In 1998, the Kern Community College District Public Facilities Corporation issued and sold $48 million in certificates of participation. The district makes annual payments to the investors through State Street Bank, according to documents provided by Burke.
“The primary use of that money is to pay back the certificates of participation holders now and in the future,” said Burke. “Because that money is significantly larger than our reserve requirements on the fund and our payment obligations, we can temporally borrow from it to help ease the impact on the budget of the reduced income received by the state.”
Burke explained that under a state-scheduled maintenance program, the state provides matching funds for maintenance of campus facilities.

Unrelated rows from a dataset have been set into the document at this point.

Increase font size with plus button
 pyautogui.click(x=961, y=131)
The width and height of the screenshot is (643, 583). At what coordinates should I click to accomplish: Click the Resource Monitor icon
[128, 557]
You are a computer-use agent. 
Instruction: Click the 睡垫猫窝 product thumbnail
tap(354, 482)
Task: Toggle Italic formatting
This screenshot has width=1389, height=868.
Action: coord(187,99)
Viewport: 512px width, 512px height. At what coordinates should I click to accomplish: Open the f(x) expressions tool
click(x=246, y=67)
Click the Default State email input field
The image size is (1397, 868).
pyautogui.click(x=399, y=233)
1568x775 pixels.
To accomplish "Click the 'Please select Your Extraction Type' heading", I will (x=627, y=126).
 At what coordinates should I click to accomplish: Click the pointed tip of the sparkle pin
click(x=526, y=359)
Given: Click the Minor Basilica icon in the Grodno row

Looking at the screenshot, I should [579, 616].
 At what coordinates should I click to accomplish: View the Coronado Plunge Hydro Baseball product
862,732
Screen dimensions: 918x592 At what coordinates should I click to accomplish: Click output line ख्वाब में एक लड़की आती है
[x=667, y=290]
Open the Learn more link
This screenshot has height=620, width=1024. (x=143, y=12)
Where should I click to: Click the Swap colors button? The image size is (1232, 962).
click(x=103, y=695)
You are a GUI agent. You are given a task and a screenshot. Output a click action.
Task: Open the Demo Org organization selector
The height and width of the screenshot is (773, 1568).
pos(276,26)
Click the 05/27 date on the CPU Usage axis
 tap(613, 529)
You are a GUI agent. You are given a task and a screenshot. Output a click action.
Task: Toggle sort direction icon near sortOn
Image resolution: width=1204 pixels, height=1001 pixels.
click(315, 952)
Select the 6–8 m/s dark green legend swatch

“But you have to match it dollar for dollar. We have traditionally budgeted $900,000 to a million a year for our matching requirements to scheduled maintenance.”
But because of the district’s proposed $180 million bond measure on the November ballot, district officials have a “unique opportunity,” he said. The district can borrow from the portfolio fund to pay for the matching fund requirement, he said.
“Basically, the opportunity for us is that we can shift that matching requirement and take it out of local bond proceeds if (the bond measure) is successful. We are borrowing from ourselves from the cash available from the payment of certificates of participation. If it doesn’t pass, we will have to pay back that loan from out of the certificates of participation restrictive fund and pay it out over a four-year period.”
Even though the district borrowed from the fund, officials can’t borrow to offset staff cuts, he said.
“The cash that is there is an integral part of paying back the certificates of participation over time. So basically I’m limited on what I can use, because I can only borrow it, I can’t permanently take it,” said Burke.
“What Del is thinking is why can’t we use more of this money? Well, if I do, I have to find more money in the future.”
Allen disagrees. “If we are in a financial crisis and they have this money, what are they saving it for, a rainy day? I think they better be aware that we just had a severe storm warning posted. Pull some of that money out and get us stable. There is a lot of other ways outside of hurting employees,” he said.